But Jesus saw in them what they did not even see in themselves. Jesus called out positive potential. He regarded them as beloved children of God; what we are all called in our baptism. Jesus treated them with dignity and respect, and called these under employed fishers to something higher. The realm of God. Jesus calls them and us to something even higher than their best selves, to be partners with God in the remaking of the world. Jesus saw them as real people.
Some call those who have been derided to be spiteful; others see us as real people and offer us a higher calling. It can go either way.

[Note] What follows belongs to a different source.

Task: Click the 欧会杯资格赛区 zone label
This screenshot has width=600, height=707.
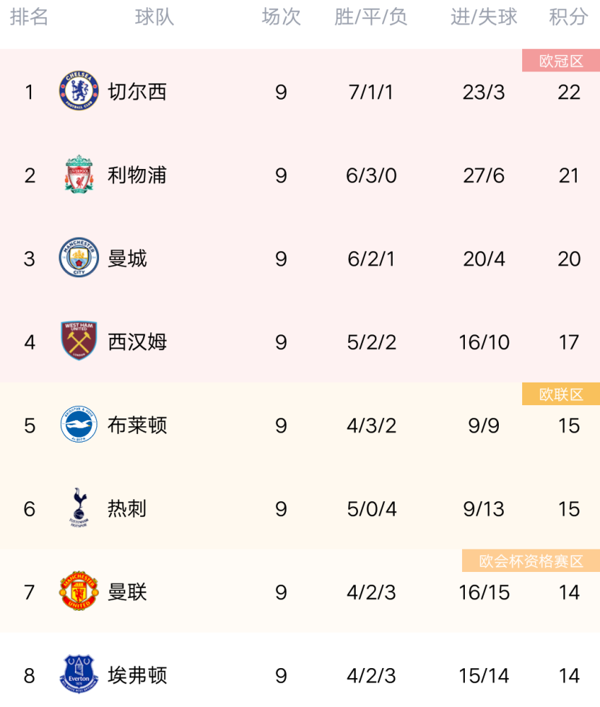Action: point(531,561)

It would be a shame to preach this whole sermon and not refer to the experiences we (Steve, Judy, Carol and I) had at the Southern border of Mexico last week. We met with migrants en route, seeking a better life, and held in contempt by many.

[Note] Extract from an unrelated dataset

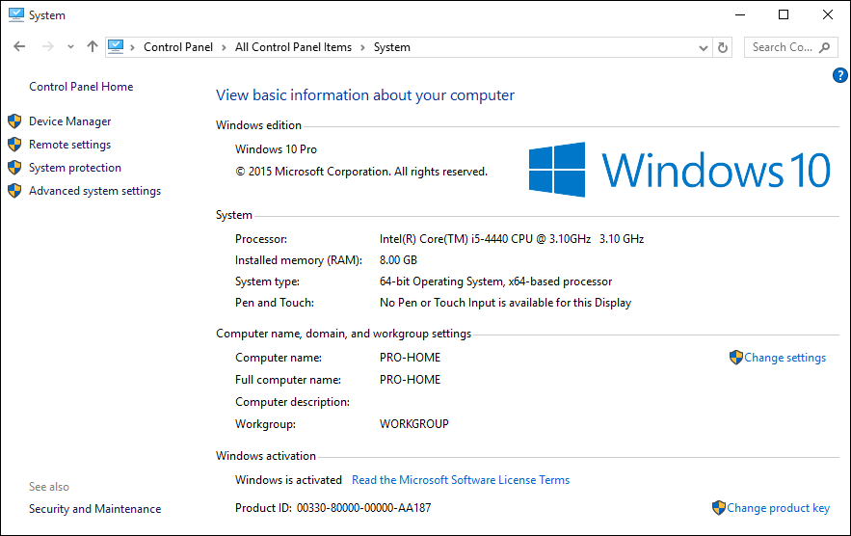Click the computer icon in address bar
The width and height of the screenshot is (851, 536).
(116, 46)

- We met Roselino who has a claim for asylum fleeing machete violence in his hometown in Guatemala, who made it to the US border, and has been returned to Mexico to await a hearing on February 3 in El Paso, Texas. We listened with respect to his story, and we are seeking to guide him to resources which can help him with his claim.
- We met with a tearful English-speaking woman from Cameroon, who flew to Ecuador and literally walked through the jungle of the Darian Gap. She is fleeing violence in a civil war in her nation. Our contribution was to listen and talk with her in English, because she feels so terribly alone in a migrant shelter where only Spanish is spoken.

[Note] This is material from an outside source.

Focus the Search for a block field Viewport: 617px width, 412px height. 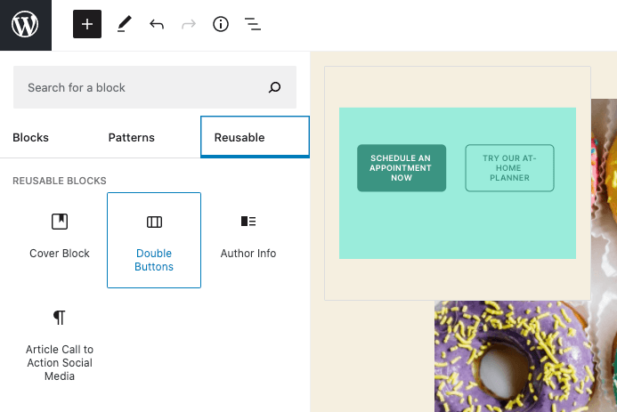click(x=142, y=87)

- We met a Cuban woman whose father was part of the resistance in Cuba, and was therefore blacklisted in many ways.
Our contribution was to regard these people as Children of God, listen with respect, and accord them proper dignity. We did not classify them as objects of derision or folks unworthy of human decency.
One woman who inspired me was Myra, who lives in Chemik down by the border. Nancy and I met her about ten years ago in San Cristobal de Las Casas. Since then she has started and now runs a center for women who are being sexually trafficked and stuck at the Guatemala-Mexico border. She provides a route to safety and out of prostitution, a safe place to stay and a chance to work for money to get them out of their dire situation.
She is one who has responded “yes” to Jesus’ call to discipleship. She has said “yes” to partnership with God.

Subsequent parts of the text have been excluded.